Ongoing questions about linked data and the semantic web
I'm getting a bit further along in trying to understand how the pieces are supposed to fit together. I don't have immediate answers but I've found one particular use case that I think is a big win for linked data. If I can assemble a useful working implementation I'll write about it here.
In the meantime, I keep stumbling over the following sticking points. I'm searching for answers (even for the ones not framed as questions), and would gladly take any advice or suggestions.

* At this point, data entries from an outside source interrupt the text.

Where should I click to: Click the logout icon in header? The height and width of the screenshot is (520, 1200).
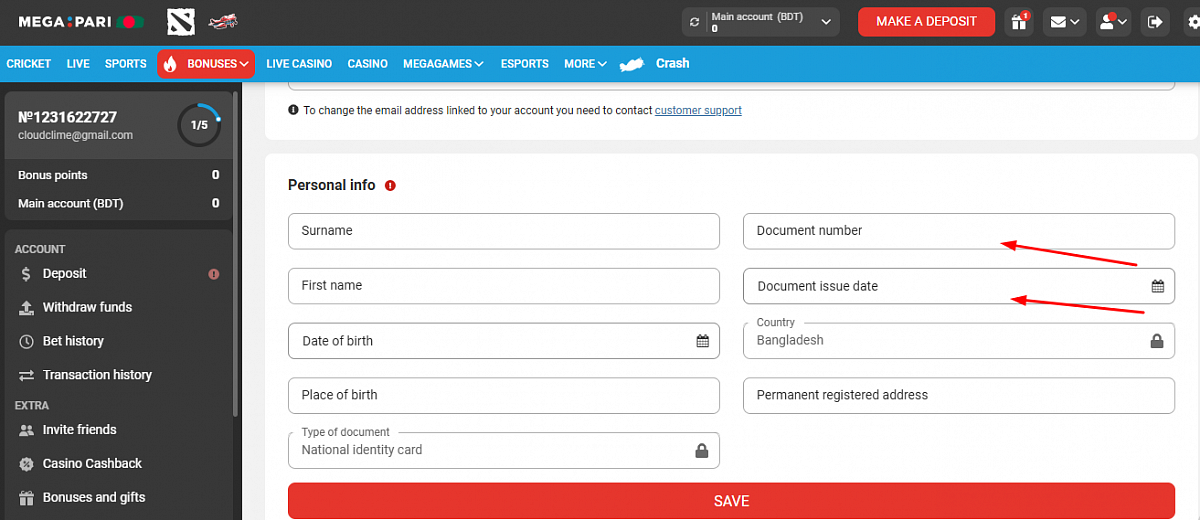(x=1155, y=22)
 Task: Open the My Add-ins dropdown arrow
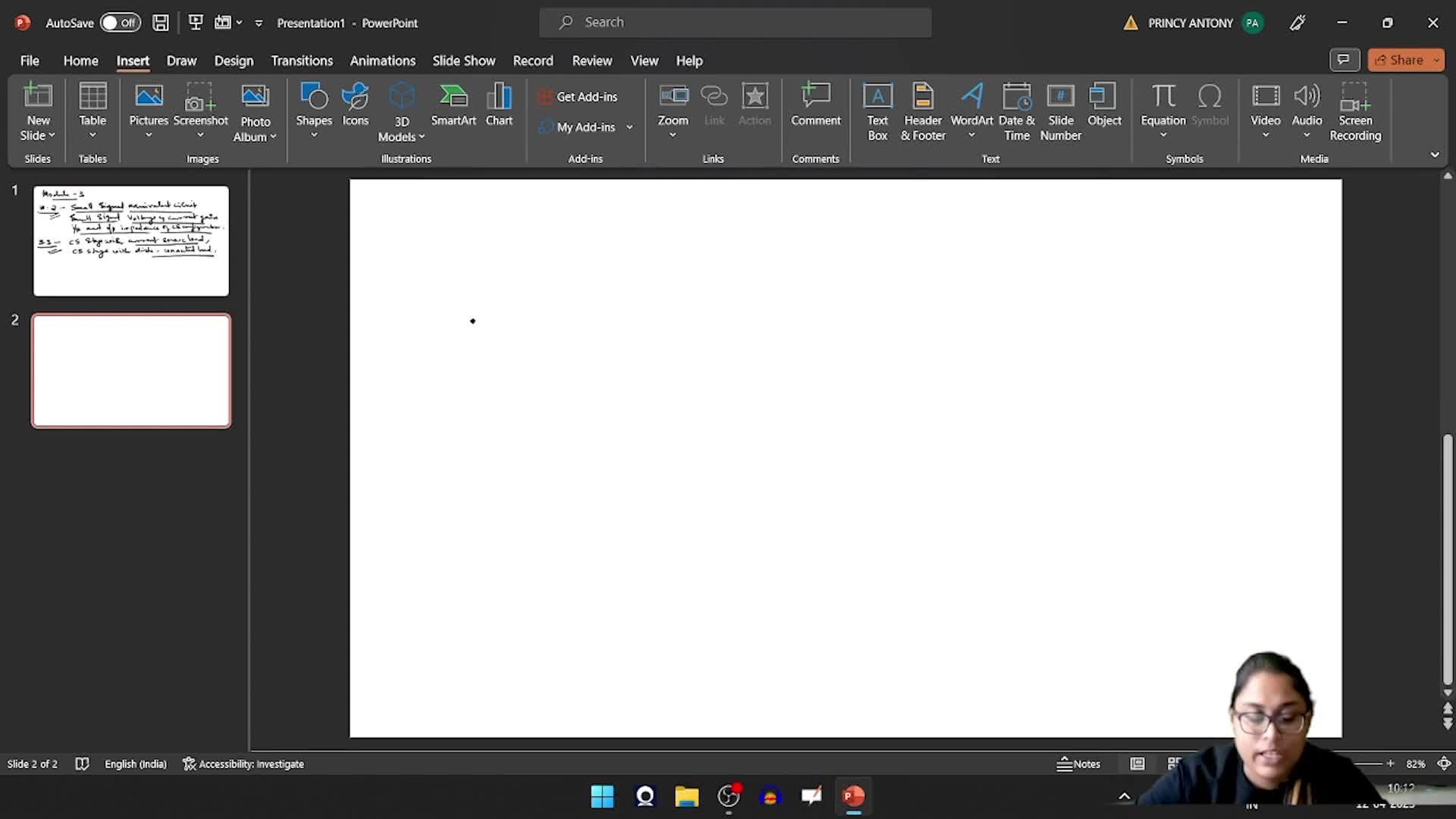point(629,127)
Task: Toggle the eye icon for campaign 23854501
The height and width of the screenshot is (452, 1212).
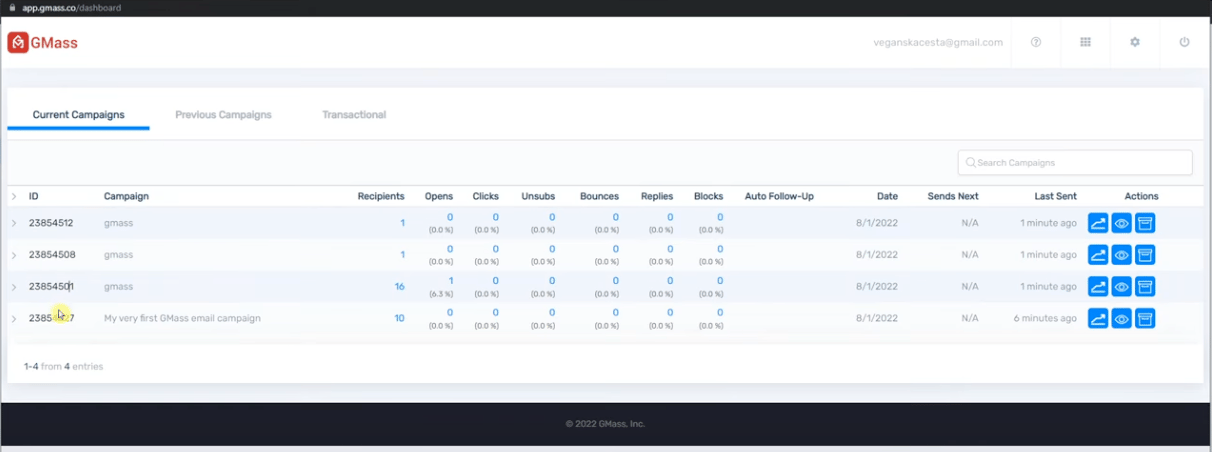Action: [1122, 287]
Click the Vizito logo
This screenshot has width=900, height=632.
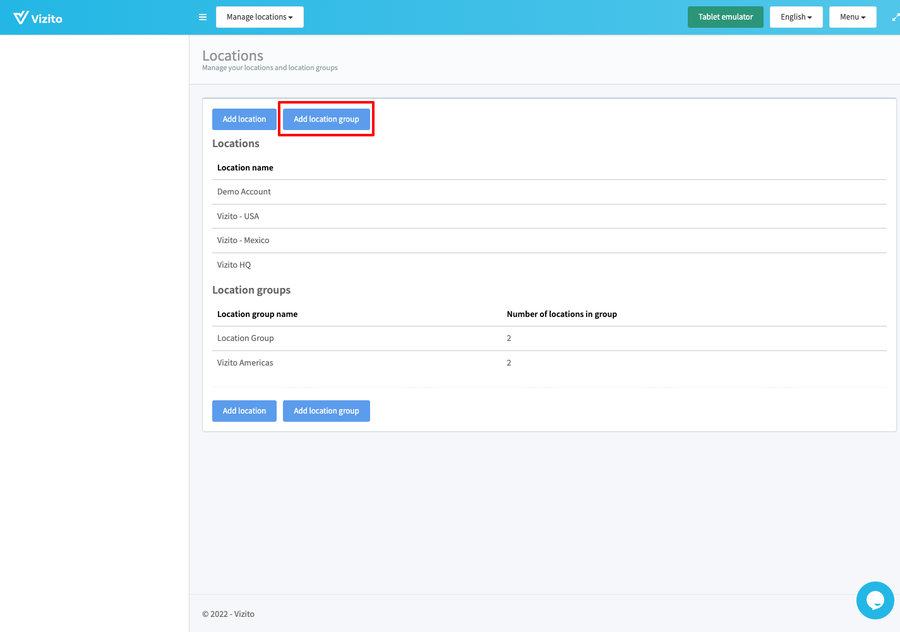click(x=37, y=17)
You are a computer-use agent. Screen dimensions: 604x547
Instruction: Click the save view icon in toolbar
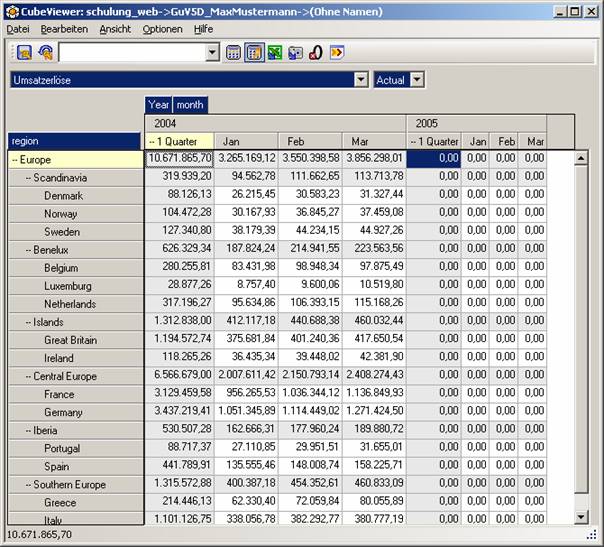(x=23, y=53)
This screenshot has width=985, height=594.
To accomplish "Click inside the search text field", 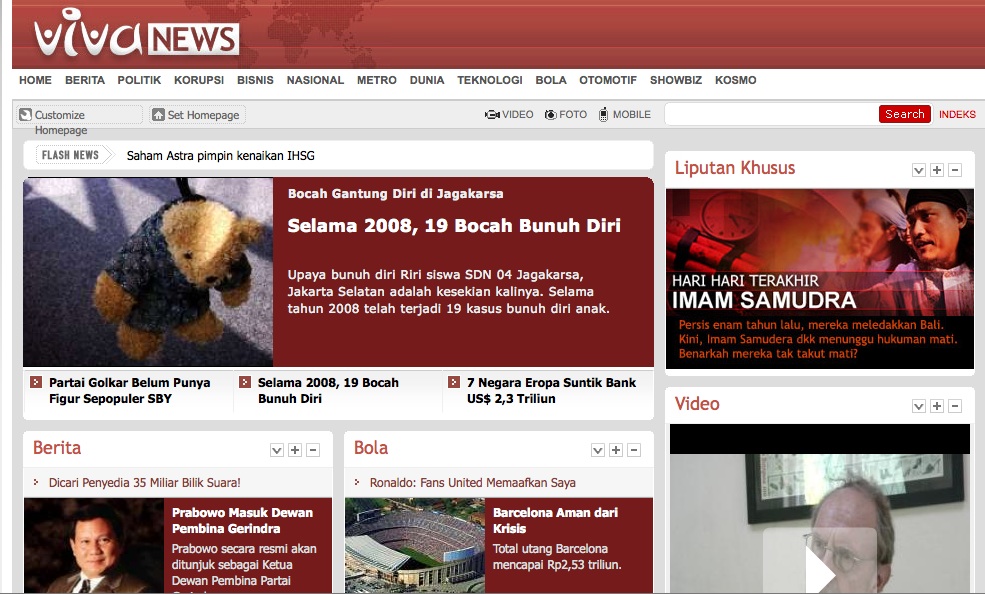I will tap(771, 114).
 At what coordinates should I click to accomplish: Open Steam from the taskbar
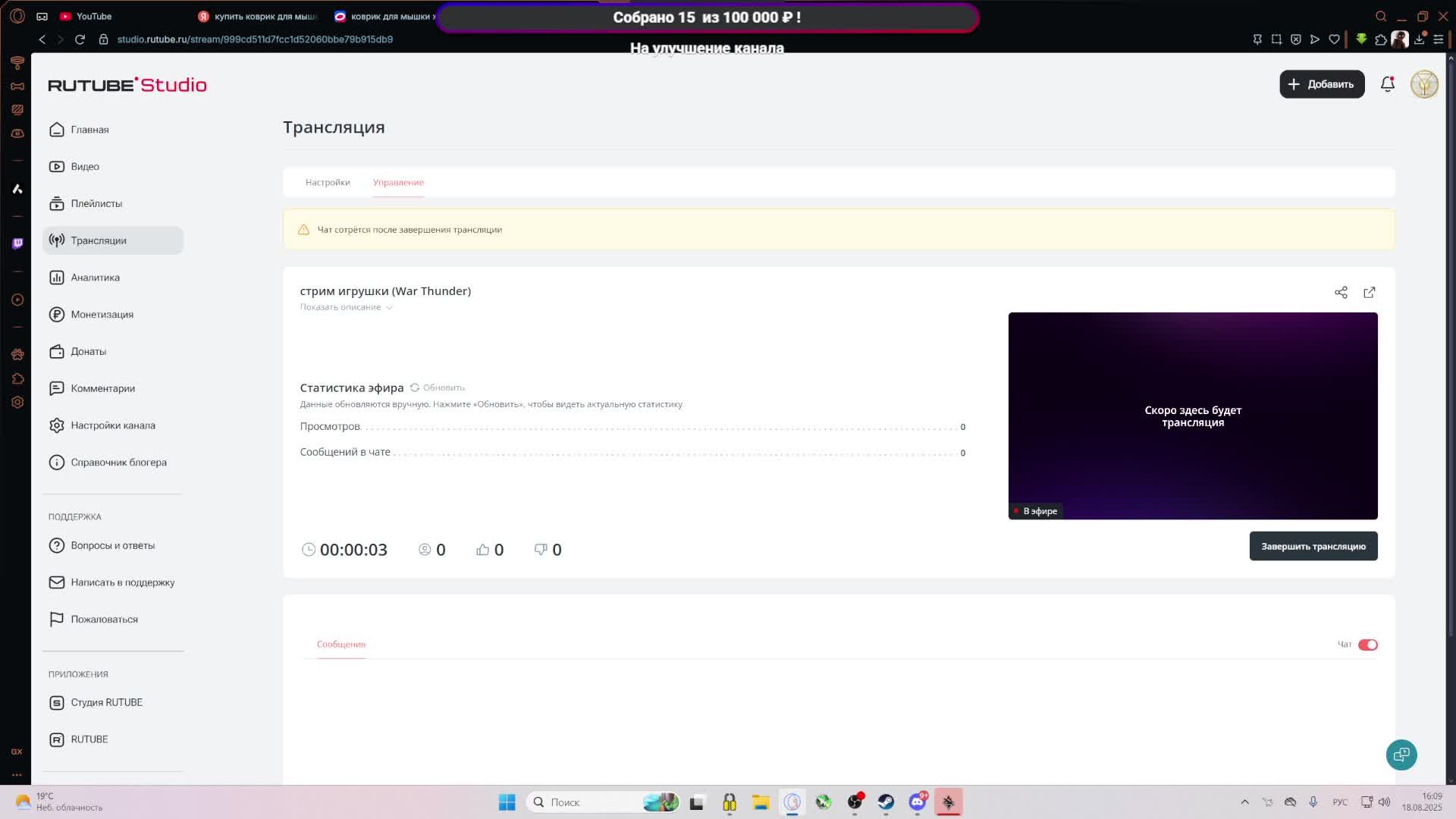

- I love the *idea* of linked data but I'm not sure I can buy into the current state of the art in how to best link data. In particular, it seems like "sameAs" claims should be jumping off points for human judgement, rather than being presumed to be automated declarations of equivalence. Let's automate bridging the human judgement pieces... that'd be interesting.
- I have never understood FOAF. It seems like a fine way to serialize a cult-of-personality network (e.g. "see? i'm only two steps from timbl himself!!") Similarly I don't get the whole "social graph" buzz either. I'm not a marketer looking to harvest customer data. I'm not doing any affinity indexing just now. What other use is there for saying who my friends are, besides those two?
- Does the linked data movement really depend upon RDF? It doesn't seem like it has to. Maybe it could grow faster if it didn't.
- The info resource / non-info resource dichotomy doesn't fit my brain. (Wherein everything is always a representation, and sometimes I can only share description, but that description is as important as any other representation, because surrogation is really important too.) It's been pointed out to me that this is still controversial. I can understand why.
- If blank nodes are bad (end of the section), how do I represent sets of literals that mean the same thing but are expressed in different languages? I need to do that right now and I can't figure out how without blank nodes.
- I'm still mainly interested in Description (talking about things) and am completely disinterested in modeling knowledge (what things are and mean) and seem to keep finding examples where arguments about best practices hinge on notions of essential truths ("is it a resource that can be dereferenced on the web? a dog is not, so it's a non-information resource") that simply never matter in the work I do (I'm a librarian and I want to improve ways to organize and provide access to stuff). I care about systems that help people come to their own judgements about what things are and what they mean, and in particular I care about systems that allow a wide range of people to come to a wide range of these judgements. If I have to start a system about things that aren't on the web by accepting truth-based categorizations about web availability, I'm shoehorning my system into an oddly-structured container from day zero. I think I don't want to do that. Granted, we've had to do that for centuries in libraries (see Books, Oversized, or the "basement full of gifts the President received while in office" in any presidential library/archives for good examples), but we make do for weird examples and still put "most stuff" in "standard, appropriate containers" (e.g. ordinary shelves and file boxes), rather than building whole systems around odd catch-all structures (basements full of stuff).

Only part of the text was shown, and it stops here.